Corte di Cassazione: “durante le udienze il detenuto straniero ha diritto al contraddittorio”

L’audizione degli stranieri trattenuti nei C.I.E. è necessaria tanto durante l’udienza di convalida quanto durante quella di proroga del trattenimento.

la leggeLeggi la Sentenza: Corte di Cassazione.

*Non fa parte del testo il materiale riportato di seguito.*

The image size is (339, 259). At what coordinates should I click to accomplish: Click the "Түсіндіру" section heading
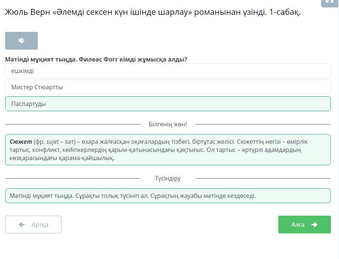[168, 178]
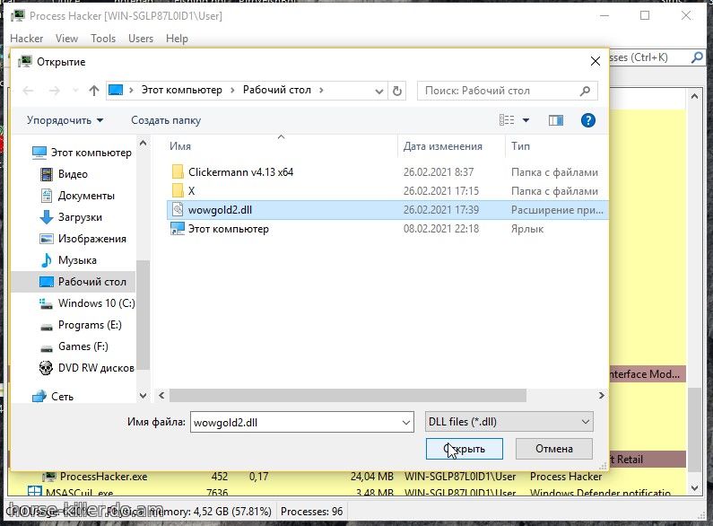This screenshot has width=713, height=526.
Task: Click the Up one level arrow
Action: point(94,91)
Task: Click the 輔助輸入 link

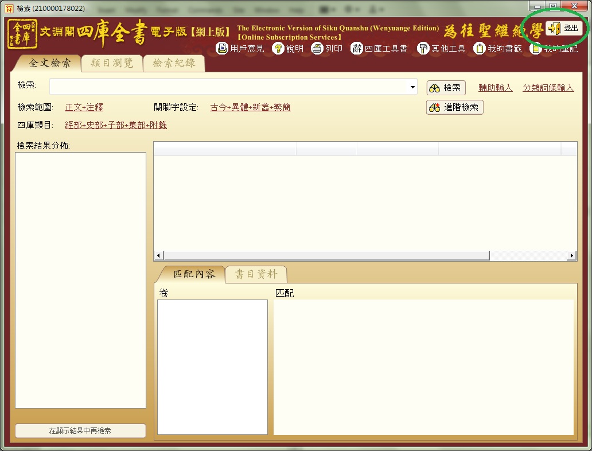Action: coord(495,88)
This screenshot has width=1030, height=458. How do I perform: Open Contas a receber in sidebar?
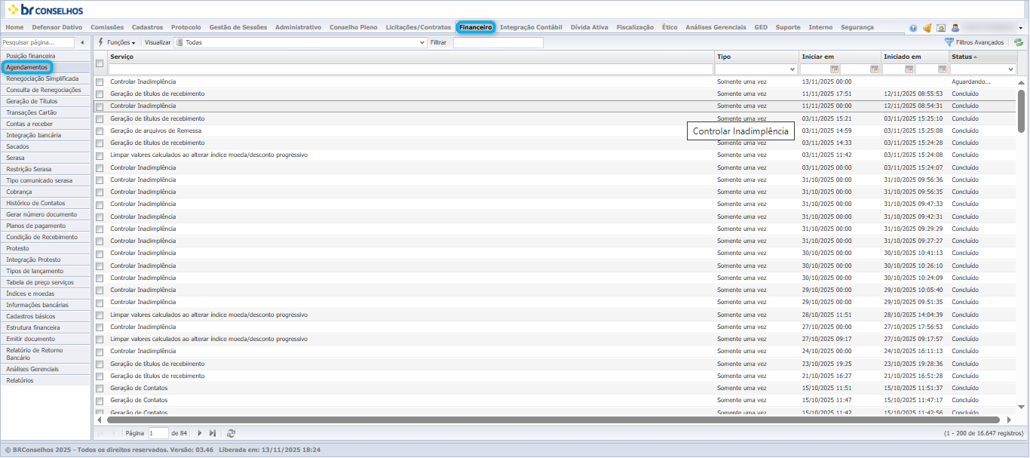coord(29,124)
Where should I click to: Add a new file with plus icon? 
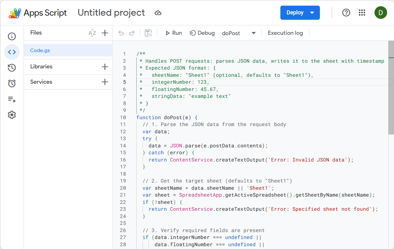[105, 33]
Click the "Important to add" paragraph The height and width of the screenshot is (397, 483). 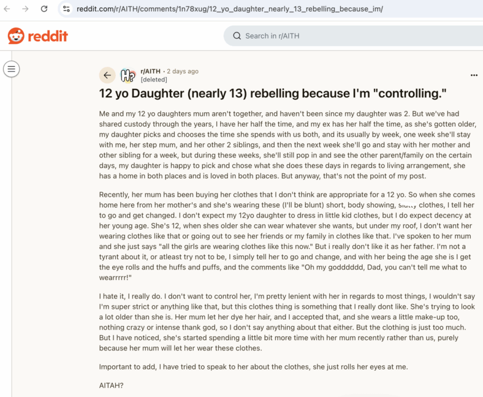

CIE presenza trattenuto udienza convalida

Lo ha ribadito la Corte di Cassazione con l’ordinanza del 9 aprile 2015 n. 15279/2015 in riferimento ad un giovane richiedente asilo trattenuto presso il CIE di Ponte Galeria, assistito dai legali del Centro Operativo per il Diritto all’Asilo, al quale era stato negato il diritto ad assistere all’udienza di proroga del trattenimento nel marzo del 2014. Si legge nell’ordinanza che “questa Corte ha ripetutamente chiarito che al procedimento giurisdizionale di decisione sulla proroga del trattenimento dello straniero nel centro di identificazione ed espulsione ai sensi dell’art. 21, co. 2, e art. 28, co. 2, del d.lgs. n. 25/2008, nonché dell’art. 14, co. 6, del d.lgs. 286/1998, devono essere applicate le stesse garanzie del contraddittorio, consistenti nella partecipazione necessaria del difensore e nell’audizione dell’interessato”. La Cassazione ha quindi riaffermato un principio che è ormai pacificamente riconosciuto, quello della necessaria presenza dell’interessato nel corso dell’udienza di proroga della misura del trattenimento, ma che spesso continua a non essere rispettato da questure e tribunali.